Her gaze skimmed the length of him and her heart seemed to skip a beat. He was magnificent. Hard, lean and eager … for her?

She'd make him want her, she thought briefly as she registered his hesitation.

For the briefest second his face held a question but her actions brooked no doubt. Brazenly she arched her body against his rampant erection, more than ready at last for his response.

And his response was fierce, passionate, unequivocal, though it seemed he would not take her yet.

Angus had learned the art of pleasuring a woman. She'd not expected it.

The scrape of his cheek across her tender skin was catharsis. She wanted no cloying softness.

Where was the comfort in half-truths? There were so many of them, swirling around them. Lies and half-truths that needed unravelling, but for the here and now she wanted …

No pretence. Something real.

This.

She wanted her husband's single-minded passion. Wanted to feel hungered by him.

Her own responses took her by surprise. This gradual escalation of sensation, intensifying at every plateau.

Throwing her head back, she gasped as his mouth trailed hot, passionate kisses the length of her throat before taking a nipple once more into his mouth while his hands stroked her naked body, unleashing a tide of sensation.

It seemed impossible that this man she'd held at bay for so long with her contempt and disdain could whip her senses into such a frenzy.

Still he did not speak as he pleasured every exposed, sensitive piece of her, feasting on her eyes, her throat, her lips.
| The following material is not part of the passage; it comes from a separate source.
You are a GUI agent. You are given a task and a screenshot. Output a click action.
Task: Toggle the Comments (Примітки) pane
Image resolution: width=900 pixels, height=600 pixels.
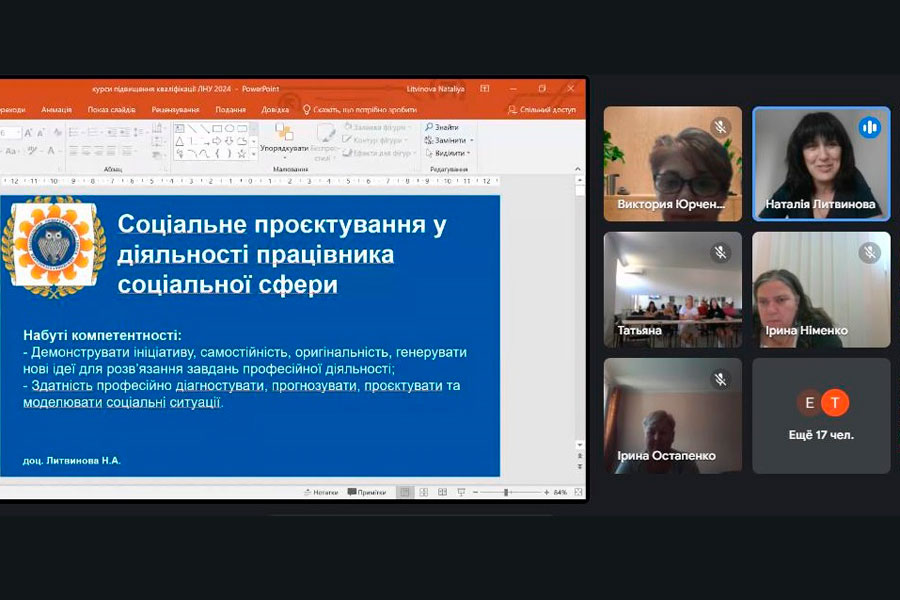coord(366,492)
Touching her, kissing her, whipping her into whimpering ecstasy.

And she thrilled to it as she twined her fingers in his hair as she'd so often wished to do, arching against him, wrapping her legs round his waist, desperate for the same release that she believed, hoped, he wanted, too.

His breath, fast and shallow like hers, was hot and moist in her ear, tantalising her nerve endings and doubling her cravings for more and yet for release. Her body was on fire, consumed by feelings she'd not known possible as she gripped his shoulders, throwing back her head to gasp, ‘Yes!' as she felt him breech the final barrier she'd erected against him all these months.
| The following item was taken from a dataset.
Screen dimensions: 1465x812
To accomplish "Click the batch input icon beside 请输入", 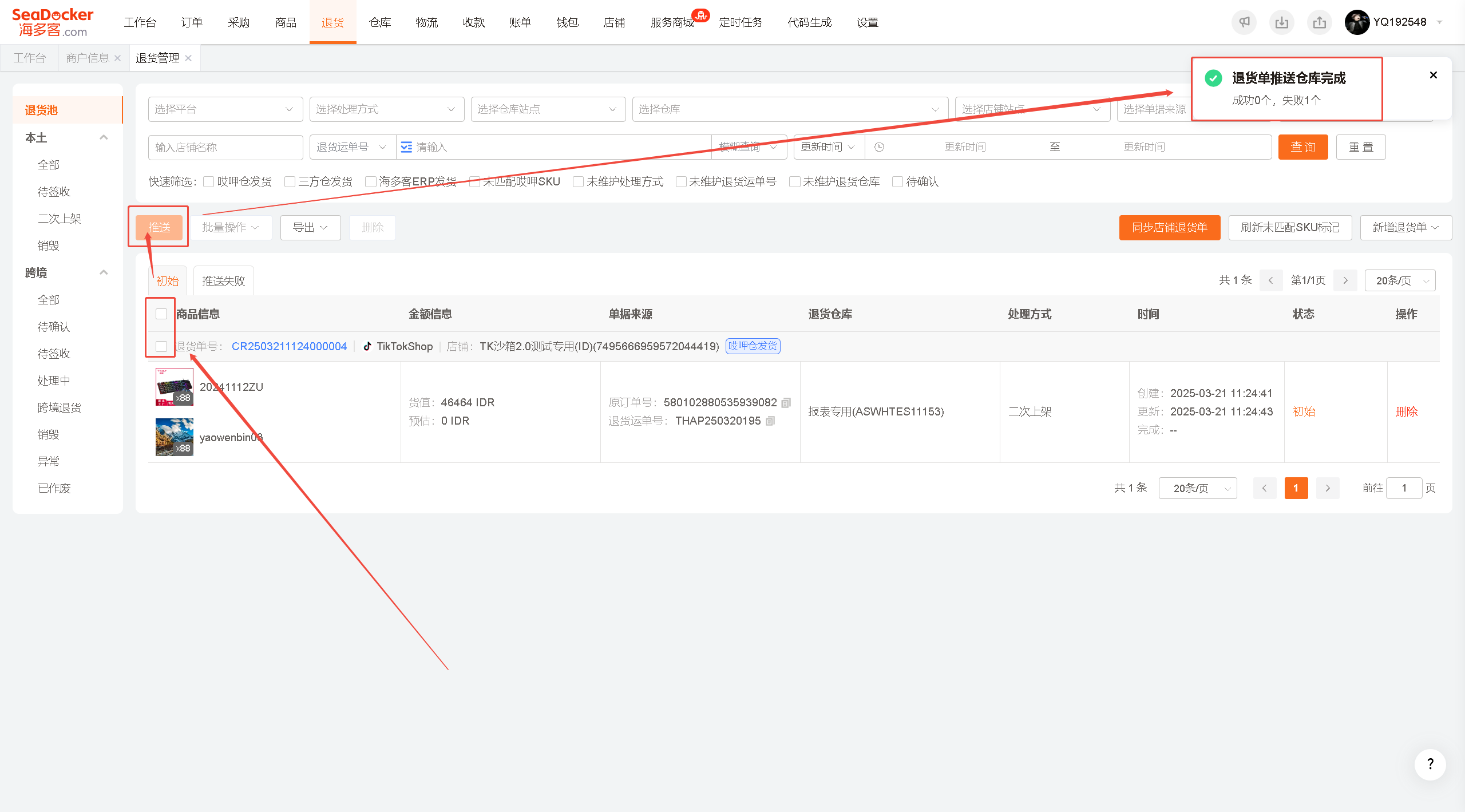I will point(406,147).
And as he thrust into her and she felt her body clamp around him, her cry was one of triumph and exultation.

This was desire. This was … love … and she'd been a fool not to have recognised what had been staring her in the face.

As her husband collapsed on top of her, spent, his breathing still fast and heavy, Emily held him tightly, never wanting to let go and filled with the joy of knowing she could finally offer him her heart.
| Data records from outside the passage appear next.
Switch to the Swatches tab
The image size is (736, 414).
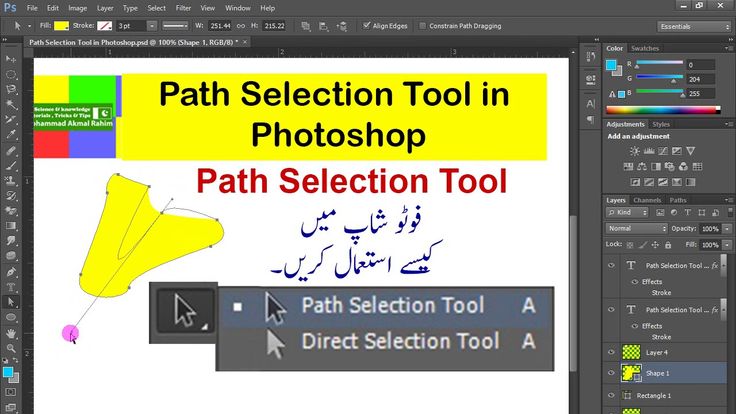click(x=645, y=48)
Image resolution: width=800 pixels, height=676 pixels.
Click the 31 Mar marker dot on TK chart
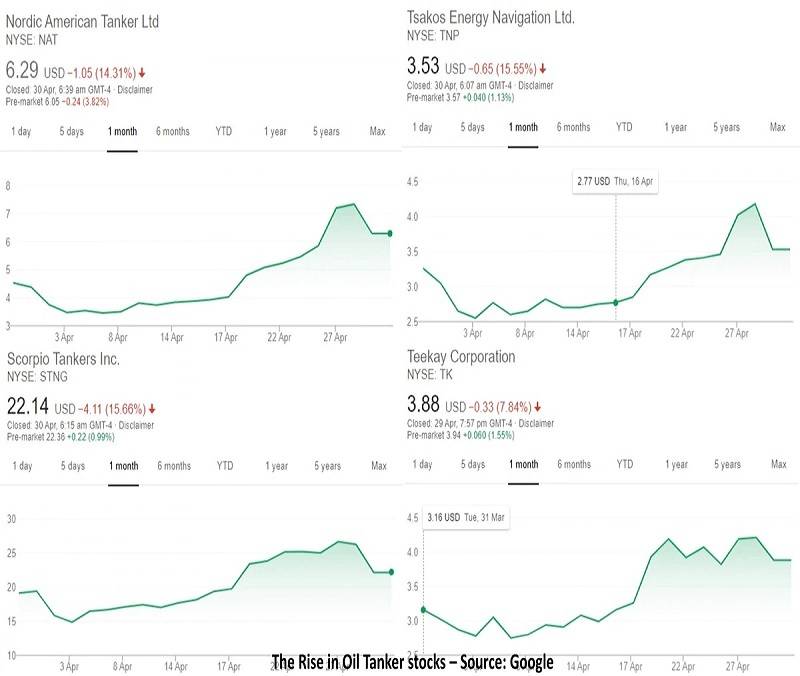423,609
They slept the sleep of the deeply satiated and when he awoke, Angus raised himself on one elbow and gazed down at Emily and felt his heart nearly break at the sight.

She was his, now.

In body and soul.

Fear assailed him, even while he revelled in the brief joy allowed him.

His at what cost?

She looked so tempting, her dark eyelashes sweeping her cheek, her mouth gently curved as if she were enjoying a pleasant dream.

He was reminded of when he'd gazed at her on their wedding night. His heart had been so full of love and so mauled by the sight of Jack's love letters beneath her pillow. All the same, he'd sketched her image as a kind of masochistic act to remind him that her heart did not belong to him.

What of the state of her heart now? Yes, he'd read the letters she'd exchanged with her aunt. The pain of discovering her aversion was a gut-wrenching blow, yet he could not reconcile a dutiful, unloving Emily behaving with the passion she'd poured into their loving last night.

She'd offered him her body with more relish than would be suggested by a blithe transfer of allegiance.

Either she was a consummate actress or she really hadn't detested physical relations with Angus as much as either he or she had expected she would.

But her heart?

The question nagged at him. He'd learned too much to be confident of Emily's acquiescence of her altered situation. A wife in more than just name – with no turning back.

He did not wait for her to awaken. Mounting Saladin half an hour later he threw his pent-up energy into a bracing ride as he tried to untangle how much Aunt Gemma's advice to her niece had dictated Emily's behaviour last night.

A wife must use whatever wiles she had at her disposal to keep her husband in thrall, she'd said. Yet surely Emily could not feign that level of enthusiasm?